15 janeiro 2022

As natas da memória - Por: Emerson Monteiro


Gosto por demais de deixar que o filme da memória projete suas imagens constantes através do pensamento. Frases, períodos, textos, livros, películas inesgotáveis que sucedem histórias, cenas inteiras, impressões de viagem, luas e sóis das caminhadas no campo das abstrações em que todos nós vivemos. De uma hora a outra, vou de Crato a Brejo Santo, a Salvador, Iguatu, Lavras, Minas, São Paulo; nada nem ninguém a comandar as imagens do projetor na tela do meu infinito, no entanto eu aqui comigo sozinho a relembrar fiel velhas estradas, ruas, praças, cinemas, comércios, cemitérios, festas, hospitais, passeios, pessoas, dramas, angústias, aulas, palestras de antanho, num fervilhar de situações as mais inesperadas. Vêm, vão, ao sabor dessa função avassaladora de viver e experimentar, e gravar, e recontar, e reviver...

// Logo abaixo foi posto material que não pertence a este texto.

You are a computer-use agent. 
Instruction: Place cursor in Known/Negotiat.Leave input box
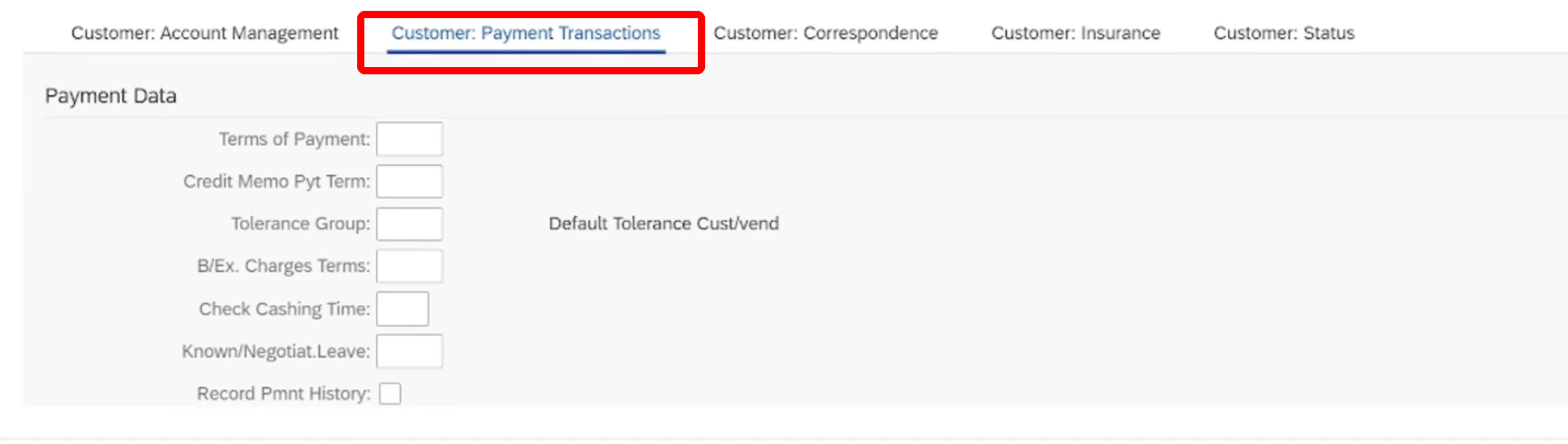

Quantas vezes me acho nos lugares a olhar as mesmas pessoas, sofrer e gozar das mesmas saudades; muitos que foram embora mas ficaram dentro de mim acondicionados nas lembranças insistentes de imaginar que houvesse acontecido diferente e os tivesse mantido todos juntinhos em minha alma acesa. Admiro essa capacidade, e reconto as histórias que li nos romances, nos contos, nas crônicas; as alegrias, os devaneios. Tudo bem perto, no meu coração, a pulsar nas veias, quais de um deposito inesgotável do sangue das maravilhas em fusão com dramas e dúvidas, solidão e amores inesquecíveis.

Ando às vezes tonto nesse território que bem sei pertencer ao tempo eterno. Nessa ocasião chego interpretar que tempo e espaço significam tão só e a mesma espécie de existência, una, exclusiva. Que Infinito e Eternidade são de que única essência e significação. Seriam aquelas duas paralelas a encontrar o Infinito no Tempo, e o Tempo na Eternidade, nesse chão de galáxias adiante de nós próprios, pequeninos seres, moléculas do Grande Universo. Porquanto o Nada e o Tudo, ao saber dos guardiões dos mistérios, hão de somar, ambos, nos lados inevitáveis de um mesmo corpo. Ou de corpo nenhum, indivisível.

Isso a memória me fala com tamanha intensidade que procuro com esforço acalmar o pensamento a fim de dormir um pouco ou serenar a fome das ansiedades. Tenho comigo isto de afagar essa celulose das películas de sempre, e que isto, a certo momento, fará de nós seres únicos, imortais, quando, então, reuniremos as tantas vivências no poder superior da Consciência perfeita.